[Item position entries]

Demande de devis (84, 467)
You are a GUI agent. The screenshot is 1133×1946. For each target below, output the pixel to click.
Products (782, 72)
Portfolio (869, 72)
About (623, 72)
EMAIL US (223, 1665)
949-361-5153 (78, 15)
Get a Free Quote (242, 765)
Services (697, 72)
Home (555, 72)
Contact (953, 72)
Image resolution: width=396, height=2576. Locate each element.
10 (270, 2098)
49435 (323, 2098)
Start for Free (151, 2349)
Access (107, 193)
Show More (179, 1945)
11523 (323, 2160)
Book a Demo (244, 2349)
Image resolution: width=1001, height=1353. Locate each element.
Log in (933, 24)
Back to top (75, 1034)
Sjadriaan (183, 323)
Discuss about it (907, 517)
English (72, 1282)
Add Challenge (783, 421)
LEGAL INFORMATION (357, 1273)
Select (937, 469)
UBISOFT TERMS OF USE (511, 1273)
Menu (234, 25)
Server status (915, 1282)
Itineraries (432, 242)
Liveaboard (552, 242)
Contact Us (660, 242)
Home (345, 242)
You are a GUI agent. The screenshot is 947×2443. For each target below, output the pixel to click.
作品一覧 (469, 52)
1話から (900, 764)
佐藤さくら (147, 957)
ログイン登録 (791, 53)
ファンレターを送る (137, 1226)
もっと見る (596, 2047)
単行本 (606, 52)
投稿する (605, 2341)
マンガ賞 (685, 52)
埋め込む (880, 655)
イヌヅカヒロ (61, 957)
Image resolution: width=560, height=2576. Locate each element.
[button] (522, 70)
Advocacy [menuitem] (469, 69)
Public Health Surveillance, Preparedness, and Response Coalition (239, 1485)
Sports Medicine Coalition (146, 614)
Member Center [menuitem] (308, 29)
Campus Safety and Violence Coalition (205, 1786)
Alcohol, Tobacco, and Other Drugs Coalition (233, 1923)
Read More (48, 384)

— Exercise objective —
Select every row above that contains the word "resolution", and copy each of those rows in full.

— Written response —
Image resolution: width=396, height=2576. Locate each element.
Image resolution: width=1001, height=1353. Locate each element.
Image resolution: width=560, height=2576. Locate each element.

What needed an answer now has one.